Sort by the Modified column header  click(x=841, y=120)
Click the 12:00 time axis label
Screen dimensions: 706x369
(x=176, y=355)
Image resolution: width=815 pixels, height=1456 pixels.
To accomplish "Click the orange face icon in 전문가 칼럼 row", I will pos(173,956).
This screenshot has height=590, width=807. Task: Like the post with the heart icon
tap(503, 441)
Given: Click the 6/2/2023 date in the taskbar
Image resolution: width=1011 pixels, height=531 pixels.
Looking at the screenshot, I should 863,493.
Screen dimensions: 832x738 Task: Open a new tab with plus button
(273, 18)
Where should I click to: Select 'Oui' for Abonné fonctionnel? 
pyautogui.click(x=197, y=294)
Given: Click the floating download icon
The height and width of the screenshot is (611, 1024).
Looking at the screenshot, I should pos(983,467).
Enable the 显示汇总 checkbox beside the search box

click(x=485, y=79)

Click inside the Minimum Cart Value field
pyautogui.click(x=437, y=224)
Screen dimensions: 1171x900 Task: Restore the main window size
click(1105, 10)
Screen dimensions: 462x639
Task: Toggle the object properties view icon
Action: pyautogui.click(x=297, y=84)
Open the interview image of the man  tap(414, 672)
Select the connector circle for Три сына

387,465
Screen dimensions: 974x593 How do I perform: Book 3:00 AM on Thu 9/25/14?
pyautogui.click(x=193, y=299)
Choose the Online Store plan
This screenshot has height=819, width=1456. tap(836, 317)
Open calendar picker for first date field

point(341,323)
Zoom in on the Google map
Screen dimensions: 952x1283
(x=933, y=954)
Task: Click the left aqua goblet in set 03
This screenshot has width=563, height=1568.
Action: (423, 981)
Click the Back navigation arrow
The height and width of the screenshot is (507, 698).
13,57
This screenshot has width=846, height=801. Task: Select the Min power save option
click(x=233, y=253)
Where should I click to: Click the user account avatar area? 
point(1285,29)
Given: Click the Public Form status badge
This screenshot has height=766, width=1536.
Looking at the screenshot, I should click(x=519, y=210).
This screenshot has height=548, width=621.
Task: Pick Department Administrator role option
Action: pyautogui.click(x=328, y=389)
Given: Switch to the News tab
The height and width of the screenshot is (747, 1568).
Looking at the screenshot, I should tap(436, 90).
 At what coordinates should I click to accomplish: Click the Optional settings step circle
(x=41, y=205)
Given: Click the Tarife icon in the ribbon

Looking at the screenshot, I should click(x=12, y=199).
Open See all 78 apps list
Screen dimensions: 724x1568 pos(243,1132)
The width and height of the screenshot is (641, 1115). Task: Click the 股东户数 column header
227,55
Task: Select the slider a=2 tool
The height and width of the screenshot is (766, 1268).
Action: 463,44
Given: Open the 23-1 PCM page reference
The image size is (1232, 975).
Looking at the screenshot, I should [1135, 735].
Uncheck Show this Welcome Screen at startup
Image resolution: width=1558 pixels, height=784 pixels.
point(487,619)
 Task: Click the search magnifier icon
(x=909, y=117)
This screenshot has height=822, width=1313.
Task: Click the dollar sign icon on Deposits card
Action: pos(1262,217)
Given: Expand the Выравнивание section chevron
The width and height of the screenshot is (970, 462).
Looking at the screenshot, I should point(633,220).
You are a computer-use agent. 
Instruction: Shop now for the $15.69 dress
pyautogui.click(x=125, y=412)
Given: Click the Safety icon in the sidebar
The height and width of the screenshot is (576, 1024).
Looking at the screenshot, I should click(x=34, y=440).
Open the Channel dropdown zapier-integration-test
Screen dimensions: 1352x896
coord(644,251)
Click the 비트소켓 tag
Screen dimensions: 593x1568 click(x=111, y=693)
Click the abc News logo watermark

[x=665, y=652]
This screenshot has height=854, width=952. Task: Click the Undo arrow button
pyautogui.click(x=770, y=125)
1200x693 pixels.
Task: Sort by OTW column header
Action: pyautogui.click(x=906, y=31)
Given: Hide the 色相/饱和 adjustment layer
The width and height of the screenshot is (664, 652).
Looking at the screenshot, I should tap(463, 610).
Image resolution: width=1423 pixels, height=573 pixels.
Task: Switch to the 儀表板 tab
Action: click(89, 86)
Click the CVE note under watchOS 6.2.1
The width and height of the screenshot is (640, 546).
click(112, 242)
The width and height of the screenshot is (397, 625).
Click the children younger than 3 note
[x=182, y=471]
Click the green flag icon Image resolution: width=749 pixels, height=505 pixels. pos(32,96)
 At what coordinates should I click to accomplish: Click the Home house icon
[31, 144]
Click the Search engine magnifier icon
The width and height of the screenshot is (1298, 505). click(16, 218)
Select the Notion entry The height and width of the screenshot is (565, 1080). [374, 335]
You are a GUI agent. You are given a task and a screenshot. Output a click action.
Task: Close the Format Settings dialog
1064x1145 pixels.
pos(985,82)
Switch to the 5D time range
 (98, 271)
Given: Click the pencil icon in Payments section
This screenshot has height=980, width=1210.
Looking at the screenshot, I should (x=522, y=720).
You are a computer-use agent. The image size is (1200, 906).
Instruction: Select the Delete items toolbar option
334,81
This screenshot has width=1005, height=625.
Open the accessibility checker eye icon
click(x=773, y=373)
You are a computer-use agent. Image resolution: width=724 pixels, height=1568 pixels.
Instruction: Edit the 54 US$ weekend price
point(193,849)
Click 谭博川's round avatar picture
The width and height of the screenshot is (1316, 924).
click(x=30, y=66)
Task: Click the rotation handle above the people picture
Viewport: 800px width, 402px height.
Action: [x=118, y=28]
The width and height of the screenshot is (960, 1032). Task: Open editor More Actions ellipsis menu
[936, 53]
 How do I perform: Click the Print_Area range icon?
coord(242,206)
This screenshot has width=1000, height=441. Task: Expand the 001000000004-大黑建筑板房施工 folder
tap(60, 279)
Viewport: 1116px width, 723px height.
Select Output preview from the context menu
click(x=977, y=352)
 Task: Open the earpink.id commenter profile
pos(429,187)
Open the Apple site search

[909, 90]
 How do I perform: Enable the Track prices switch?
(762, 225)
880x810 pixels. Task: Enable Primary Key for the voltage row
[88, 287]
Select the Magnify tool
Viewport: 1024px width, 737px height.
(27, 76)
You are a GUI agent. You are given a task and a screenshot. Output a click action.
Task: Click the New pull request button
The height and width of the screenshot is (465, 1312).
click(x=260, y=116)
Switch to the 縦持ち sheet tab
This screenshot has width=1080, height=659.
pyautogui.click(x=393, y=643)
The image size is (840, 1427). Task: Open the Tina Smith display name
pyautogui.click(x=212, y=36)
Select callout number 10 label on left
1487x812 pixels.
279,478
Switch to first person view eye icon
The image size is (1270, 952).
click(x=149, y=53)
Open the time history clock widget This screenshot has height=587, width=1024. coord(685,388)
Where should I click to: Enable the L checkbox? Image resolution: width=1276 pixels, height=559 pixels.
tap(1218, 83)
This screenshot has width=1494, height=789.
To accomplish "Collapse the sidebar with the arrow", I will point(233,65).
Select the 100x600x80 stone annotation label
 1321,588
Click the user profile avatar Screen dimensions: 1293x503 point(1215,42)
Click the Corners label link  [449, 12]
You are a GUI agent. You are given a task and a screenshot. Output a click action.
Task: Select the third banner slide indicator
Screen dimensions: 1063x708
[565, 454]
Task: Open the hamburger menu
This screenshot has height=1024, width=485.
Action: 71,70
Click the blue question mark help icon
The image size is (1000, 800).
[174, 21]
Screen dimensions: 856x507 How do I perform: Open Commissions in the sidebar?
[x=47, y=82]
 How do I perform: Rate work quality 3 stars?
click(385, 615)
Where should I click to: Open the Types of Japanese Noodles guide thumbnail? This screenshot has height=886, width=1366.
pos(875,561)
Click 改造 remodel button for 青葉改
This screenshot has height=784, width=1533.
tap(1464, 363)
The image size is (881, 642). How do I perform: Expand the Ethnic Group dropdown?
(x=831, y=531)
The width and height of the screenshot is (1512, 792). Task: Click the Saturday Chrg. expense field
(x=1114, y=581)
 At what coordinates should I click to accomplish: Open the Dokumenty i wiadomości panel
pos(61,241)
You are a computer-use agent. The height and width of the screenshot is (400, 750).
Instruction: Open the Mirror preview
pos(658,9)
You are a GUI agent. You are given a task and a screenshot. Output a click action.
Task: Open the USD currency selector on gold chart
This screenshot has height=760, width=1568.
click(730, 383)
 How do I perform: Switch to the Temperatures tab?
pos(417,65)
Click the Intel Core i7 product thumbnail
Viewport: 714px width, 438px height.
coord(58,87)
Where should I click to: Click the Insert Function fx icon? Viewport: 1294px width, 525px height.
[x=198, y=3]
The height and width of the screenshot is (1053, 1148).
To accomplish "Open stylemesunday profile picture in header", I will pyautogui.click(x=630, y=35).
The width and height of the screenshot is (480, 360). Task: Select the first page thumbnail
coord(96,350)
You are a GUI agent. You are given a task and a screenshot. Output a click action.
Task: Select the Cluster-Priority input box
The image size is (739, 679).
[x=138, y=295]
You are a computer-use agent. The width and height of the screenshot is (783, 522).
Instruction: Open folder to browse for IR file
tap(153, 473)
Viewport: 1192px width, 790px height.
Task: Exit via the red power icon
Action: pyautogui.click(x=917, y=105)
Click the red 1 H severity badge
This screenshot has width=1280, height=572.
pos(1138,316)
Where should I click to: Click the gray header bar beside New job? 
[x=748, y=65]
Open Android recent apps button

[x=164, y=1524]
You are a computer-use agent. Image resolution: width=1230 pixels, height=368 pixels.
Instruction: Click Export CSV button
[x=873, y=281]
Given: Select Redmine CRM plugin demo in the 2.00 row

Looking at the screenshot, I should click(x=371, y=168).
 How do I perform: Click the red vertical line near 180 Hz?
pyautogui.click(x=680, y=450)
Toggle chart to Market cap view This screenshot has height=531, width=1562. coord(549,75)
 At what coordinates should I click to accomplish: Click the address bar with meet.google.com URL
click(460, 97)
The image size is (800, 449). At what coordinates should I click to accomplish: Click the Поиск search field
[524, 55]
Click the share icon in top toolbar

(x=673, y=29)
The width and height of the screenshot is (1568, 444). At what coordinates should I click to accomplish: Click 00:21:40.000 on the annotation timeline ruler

=== How to complete this task ===
For the listing above, work out how many lines contain the string "will" and return only that figure.

=== Response to this task ===
3